Der rätselhafte Doppelgänger - Kinder-Krimi. Kirsten Holst
Ich warte lieber, bis ich wieder zurück bin, dann kann ich gleich den Sand mit abspülen.“
Sie verschwand in ihrem Wagen und tauchte nur wenige Augenblicke später in T-Shirt und Jeans wieder auf, gerade als Anders auf den Platz kam, um die beiden abzuholen. Sie blieb auf der Treppe stehen. „Bengt, wir gehen jetzt an den Strand. Soll ich auf dem Rückweg was zu essen einkaufen?“
Bengt tauchte in der Tür auf und nickte ihnen zu. Er sah aus, als hätte er in seinen Kleidern geschlafen.
„Nein, das mache ich schon. Und sonst kaufen wir später was ein.“ Er entdeckte etwas hinter den beiden Mädchen. „Hallo, hallo, wen haben wir denn da?“
Manette drehte sich schnell um. Es waren Louis, Henrik und Berit, die herankamen. Und der norwegische Junge.

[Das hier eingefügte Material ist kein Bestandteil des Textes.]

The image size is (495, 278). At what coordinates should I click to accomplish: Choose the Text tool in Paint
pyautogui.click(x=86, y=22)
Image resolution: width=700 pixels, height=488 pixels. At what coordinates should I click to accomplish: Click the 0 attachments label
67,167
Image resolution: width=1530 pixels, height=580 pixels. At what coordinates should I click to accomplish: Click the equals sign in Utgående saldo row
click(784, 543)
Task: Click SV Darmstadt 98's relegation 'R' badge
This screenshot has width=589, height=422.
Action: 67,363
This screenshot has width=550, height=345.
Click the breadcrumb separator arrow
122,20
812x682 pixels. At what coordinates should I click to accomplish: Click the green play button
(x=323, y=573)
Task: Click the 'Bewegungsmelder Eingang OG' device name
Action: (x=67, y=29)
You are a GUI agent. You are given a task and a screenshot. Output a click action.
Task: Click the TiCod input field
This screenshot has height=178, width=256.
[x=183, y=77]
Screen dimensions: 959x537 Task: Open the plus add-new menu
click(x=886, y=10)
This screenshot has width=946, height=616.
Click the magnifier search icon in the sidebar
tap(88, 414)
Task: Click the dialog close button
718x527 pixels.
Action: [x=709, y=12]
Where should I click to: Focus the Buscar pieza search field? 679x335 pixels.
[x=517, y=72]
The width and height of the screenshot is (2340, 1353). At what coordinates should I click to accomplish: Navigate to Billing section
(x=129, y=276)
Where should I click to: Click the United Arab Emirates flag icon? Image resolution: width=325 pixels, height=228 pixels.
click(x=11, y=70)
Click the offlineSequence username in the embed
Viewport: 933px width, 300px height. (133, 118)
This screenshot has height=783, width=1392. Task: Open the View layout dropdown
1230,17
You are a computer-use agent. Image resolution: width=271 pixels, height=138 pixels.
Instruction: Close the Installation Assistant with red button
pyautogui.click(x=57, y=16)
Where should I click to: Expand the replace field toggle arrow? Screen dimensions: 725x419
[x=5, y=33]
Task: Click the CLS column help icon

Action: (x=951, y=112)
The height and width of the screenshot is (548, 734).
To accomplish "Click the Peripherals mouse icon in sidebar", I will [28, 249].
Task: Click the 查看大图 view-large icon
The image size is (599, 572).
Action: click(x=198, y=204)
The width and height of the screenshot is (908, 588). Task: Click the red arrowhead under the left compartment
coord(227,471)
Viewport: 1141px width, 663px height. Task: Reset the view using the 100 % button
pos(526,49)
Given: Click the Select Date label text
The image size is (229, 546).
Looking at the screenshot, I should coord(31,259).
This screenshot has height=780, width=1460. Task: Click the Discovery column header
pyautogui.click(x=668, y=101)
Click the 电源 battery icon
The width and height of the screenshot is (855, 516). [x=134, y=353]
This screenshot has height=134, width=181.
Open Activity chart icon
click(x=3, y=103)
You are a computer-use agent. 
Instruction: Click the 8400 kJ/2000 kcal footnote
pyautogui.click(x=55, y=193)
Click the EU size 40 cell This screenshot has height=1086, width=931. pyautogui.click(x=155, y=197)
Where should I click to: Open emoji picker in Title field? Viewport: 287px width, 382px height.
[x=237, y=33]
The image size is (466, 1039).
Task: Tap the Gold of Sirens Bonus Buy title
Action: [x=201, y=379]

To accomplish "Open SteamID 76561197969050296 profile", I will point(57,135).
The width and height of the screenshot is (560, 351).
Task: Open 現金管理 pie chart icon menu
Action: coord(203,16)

„Das sind die neuen Kinder“, sagte Louis stolz, als hätte er sie selbst gebacken. „Die beiden da heißen Berit und Helge. Sie sind norwegisch.“
„Hei“, sagte Helge und lächlte Manette schüchtern an.
Stina gab Manette einen Schubs. „Na, du hast ja wohl eine Eroberung gemacht, was“, flüsterte sie. „Er sieht aus, als würde er dich am liebsten mit Haut und Haaren auffressen. Wann hast du denn mit ihm geredet?“
„Gestern abend“, flüsterte Manette.
„Hallo“, sagte Stina laut. „Ich heiße Stina. Das da ist Anders, und der da mit den Strubbelhaaren und dem hängenden Schnauzbart, der heißt Bengt.“
„Wie kannst du so was sagen“, murmelte Bengt.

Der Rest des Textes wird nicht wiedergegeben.